Friday, July 25, 2008

I just want to eat it all away...

I'm upset.

My sister called me today and asked me to loan her $1,000. She had fallen behind on bills and needed the money as a bridge until she could get caught up. There was only one condition: I couldn't tell her husband about the loan.

Ok. I don't loan people money. I don't ever want money to come between me and someone I love. If we were going to help it was going to be a gift.

After much discussion with my husband, we decided to give her the money on one condition: she tells her husband about the gift.

She declined our offer of assistance.

This entire situation saddens me for so many reasons.

1 - My sister is hurting. I want her to stop hurting, but if I have to be dishonest to do so, I'm not interested. However, it's still really upsetting that she's hurting.

2 - My sister can't be honest with her husband. I would NEVER hide something like this from my husband. If I'm in a pinch (due to circumstance or my own actions), I KNOW I can call on him for help without the fear of his judgement. I'm human and I make mistakes and that's ok with him. He's also human and makes mistakes and that's ok with me. It's upsetting that my sister feels she has to shoulder the knowledge of this financial burden alone.

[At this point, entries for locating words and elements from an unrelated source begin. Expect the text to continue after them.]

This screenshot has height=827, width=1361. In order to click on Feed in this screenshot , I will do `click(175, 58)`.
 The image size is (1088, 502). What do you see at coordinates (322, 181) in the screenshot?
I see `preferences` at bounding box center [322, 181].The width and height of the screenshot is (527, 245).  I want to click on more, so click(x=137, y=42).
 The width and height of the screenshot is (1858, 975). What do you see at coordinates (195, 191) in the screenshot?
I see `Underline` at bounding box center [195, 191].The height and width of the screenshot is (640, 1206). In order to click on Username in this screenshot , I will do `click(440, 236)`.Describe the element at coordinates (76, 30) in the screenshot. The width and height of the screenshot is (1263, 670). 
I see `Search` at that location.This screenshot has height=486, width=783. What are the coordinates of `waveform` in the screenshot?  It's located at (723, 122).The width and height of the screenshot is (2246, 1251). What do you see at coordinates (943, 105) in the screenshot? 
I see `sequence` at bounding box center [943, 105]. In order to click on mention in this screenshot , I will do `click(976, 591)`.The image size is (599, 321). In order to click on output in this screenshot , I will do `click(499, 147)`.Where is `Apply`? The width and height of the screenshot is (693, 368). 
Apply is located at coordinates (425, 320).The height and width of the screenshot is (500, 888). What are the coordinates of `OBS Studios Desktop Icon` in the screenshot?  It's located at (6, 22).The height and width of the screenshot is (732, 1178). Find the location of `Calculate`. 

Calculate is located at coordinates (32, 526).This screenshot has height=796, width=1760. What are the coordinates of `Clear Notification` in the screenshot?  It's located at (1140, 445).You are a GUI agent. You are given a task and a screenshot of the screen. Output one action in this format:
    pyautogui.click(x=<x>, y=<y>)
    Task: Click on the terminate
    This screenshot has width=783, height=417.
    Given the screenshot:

3 - My sister is too proud to let her husband think "she can't handle the finances". I hate that her pride is causing her so much pain.

4 - This is so easily remedied, but she won't take the actions necessary to fix it. If she went to her husband and told him what was going on, they could shoulder this burden as a team. Sure, he might be upset that she waited until ends were nowhere near meeting to tell him, but he'll get over it and then they can move forward together. She's so terrified of his disapproval that she'd rather suffer alone and in silence.

This is so upsetting. I just want to eat all of this sadness away.